▸ **Data extracts**:
-- Opening Marker --
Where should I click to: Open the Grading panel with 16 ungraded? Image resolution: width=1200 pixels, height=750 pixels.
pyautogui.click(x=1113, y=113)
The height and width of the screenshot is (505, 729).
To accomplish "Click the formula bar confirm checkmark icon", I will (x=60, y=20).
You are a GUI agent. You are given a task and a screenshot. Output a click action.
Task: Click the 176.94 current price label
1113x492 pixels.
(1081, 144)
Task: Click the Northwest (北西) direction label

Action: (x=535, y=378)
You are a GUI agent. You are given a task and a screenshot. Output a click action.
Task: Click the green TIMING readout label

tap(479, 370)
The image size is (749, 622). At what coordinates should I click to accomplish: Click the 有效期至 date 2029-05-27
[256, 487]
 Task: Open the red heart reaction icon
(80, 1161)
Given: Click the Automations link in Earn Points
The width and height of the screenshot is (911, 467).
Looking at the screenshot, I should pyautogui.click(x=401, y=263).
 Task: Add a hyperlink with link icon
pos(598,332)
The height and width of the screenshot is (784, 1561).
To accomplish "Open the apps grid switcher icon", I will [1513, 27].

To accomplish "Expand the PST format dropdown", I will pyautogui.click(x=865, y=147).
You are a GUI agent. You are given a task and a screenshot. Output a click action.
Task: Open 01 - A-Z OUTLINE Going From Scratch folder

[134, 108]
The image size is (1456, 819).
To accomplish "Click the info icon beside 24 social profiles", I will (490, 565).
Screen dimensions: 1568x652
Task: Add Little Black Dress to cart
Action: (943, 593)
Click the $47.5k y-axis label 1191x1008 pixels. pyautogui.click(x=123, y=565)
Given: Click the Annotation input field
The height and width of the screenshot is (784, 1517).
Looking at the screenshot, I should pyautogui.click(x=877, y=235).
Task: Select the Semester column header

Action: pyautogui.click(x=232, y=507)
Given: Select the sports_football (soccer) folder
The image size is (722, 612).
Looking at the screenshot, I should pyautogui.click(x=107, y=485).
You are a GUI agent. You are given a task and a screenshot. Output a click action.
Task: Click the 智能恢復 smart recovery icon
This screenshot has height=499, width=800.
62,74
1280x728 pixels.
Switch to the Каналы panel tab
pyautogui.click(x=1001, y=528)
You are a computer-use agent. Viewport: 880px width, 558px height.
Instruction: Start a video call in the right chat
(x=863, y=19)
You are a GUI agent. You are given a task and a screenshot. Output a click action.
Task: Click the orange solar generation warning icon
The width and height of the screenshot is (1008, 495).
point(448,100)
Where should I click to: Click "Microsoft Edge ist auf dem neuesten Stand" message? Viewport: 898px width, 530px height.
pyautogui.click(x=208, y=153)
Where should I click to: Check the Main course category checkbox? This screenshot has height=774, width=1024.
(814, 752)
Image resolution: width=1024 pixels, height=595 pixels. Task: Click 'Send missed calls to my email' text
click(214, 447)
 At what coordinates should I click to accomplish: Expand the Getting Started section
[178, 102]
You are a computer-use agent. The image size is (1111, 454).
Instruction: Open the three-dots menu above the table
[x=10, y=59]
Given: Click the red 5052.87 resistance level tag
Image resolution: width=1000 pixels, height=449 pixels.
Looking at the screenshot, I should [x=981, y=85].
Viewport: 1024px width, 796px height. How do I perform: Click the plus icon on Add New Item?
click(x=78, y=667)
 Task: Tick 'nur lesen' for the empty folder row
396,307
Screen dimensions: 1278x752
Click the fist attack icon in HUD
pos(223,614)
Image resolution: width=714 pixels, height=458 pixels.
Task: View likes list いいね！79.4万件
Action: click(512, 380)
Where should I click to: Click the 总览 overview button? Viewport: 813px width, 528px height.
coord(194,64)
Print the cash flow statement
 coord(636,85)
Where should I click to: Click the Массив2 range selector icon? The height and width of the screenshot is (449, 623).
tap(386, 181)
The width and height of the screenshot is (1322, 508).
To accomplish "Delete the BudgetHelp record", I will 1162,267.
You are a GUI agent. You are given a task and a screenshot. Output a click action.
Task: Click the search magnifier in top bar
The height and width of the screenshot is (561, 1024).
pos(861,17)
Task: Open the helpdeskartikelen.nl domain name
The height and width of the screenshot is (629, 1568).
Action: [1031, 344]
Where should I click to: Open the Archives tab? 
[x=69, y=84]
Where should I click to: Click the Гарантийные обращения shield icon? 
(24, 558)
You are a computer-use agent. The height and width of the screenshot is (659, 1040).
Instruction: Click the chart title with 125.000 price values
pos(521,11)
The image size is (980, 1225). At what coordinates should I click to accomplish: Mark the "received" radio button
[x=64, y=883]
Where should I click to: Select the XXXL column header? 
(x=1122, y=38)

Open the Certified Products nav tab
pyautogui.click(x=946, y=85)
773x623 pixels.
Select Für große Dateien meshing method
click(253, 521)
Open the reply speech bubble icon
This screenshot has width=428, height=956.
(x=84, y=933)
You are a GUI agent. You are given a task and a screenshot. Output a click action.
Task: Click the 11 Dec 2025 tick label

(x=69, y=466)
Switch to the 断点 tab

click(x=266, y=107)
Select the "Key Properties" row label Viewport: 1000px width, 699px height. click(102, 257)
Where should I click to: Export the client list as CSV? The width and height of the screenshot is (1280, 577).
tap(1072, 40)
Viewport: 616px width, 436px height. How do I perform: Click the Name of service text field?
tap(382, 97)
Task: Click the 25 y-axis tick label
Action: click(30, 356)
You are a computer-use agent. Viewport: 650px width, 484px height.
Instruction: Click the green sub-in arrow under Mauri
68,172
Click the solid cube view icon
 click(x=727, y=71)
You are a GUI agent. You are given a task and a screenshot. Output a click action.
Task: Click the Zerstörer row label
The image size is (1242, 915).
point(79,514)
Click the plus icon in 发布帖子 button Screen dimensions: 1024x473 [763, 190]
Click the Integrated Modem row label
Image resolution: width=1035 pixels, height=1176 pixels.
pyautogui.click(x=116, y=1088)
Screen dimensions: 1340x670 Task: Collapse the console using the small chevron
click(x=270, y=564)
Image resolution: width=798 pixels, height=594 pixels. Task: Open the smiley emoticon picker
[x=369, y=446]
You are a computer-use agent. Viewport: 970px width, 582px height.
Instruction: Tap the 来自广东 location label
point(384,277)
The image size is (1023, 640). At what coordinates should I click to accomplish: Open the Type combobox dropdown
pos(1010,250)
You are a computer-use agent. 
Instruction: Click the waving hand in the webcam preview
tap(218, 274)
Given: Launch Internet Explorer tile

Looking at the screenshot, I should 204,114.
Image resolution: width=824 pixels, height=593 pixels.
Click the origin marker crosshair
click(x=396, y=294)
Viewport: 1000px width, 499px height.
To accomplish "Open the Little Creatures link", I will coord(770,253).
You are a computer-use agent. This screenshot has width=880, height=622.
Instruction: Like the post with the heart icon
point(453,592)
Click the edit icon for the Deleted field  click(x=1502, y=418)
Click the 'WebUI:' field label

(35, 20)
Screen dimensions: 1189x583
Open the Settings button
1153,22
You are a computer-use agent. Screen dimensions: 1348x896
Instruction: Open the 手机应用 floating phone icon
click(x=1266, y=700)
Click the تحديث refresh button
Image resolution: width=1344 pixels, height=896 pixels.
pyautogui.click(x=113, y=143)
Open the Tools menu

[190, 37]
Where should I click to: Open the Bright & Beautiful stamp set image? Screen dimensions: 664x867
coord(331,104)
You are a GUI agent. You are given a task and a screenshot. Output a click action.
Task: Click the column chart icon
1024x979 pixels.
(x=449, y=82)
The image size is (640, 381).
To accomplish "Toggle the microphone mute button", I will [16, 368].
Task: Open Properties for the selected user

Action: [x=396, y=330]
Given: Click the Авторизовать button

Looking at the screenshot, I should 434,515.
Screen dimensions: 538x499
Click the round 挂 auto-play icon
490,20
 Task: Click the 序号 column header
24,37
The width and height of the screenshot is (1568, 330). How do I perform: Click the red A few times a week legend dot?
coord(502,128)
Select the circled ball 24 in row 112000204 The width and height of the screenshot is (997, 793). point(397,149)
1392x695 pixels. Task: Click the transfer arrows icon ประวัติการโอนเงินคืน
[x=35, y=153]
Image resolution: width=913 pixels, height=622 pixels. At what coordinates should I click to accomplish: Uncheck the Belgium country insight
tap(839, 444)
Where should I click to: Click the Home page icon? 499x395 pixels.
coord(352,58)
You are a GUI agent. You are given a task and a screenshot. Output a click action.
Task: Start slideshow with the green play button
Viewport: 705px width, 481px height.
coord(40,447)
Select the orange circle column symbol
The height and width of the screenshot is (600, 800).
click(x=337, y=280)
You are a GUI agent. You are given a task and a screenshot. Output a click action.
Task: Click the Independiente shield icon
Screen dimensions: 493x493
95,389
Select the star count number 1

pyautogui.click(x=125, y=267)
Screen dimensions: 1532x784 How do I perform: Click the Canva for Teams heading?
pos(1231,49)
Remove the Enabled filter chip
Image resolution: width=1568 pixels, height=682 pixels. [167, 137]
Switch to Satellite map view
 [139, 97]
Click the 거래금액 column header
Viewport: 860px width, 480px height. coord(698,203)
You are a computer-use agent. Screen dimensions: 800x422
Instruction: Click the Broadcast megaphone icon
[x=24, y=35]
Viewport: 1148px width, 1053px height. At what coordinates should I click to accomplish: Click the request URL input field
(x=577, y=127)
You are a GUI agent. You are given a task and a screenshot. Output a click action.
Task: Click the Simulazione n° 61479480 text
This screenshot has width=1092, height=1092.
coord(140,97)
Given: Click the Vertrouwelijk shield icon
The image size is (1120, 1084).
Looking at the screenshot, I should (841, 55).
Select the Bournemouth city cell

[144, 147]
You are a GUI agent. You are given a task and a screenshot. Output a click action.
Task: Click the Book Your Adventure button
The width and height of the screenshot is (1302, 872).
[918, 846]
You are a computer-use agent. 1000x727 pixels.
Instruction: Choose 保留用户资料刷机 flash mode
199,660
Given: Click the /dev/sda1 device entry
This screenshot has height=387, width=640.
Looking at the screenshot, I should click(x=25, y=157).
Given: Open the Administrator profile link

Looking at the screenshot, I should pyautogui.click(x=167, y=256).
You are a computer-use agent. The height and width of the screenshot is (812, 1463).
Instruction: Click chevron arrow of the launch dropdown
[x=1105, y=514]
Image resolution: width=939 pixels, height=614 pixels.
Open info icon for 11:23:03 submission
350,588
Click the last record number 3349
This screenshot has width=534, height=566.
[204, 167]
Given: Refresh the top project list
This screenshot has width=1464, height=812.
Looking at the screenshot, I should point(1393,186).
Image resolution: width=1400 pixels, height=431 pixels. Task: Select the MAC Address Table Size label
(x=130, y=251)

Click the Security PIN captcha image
-- Closing Marker --
▸ **Task requirements**: Pull every line containing "record" from the data.

▸ **Response**:
To accomplish "Delete the BudgetHelp record", I will 1162,267.
Click the last record number 3349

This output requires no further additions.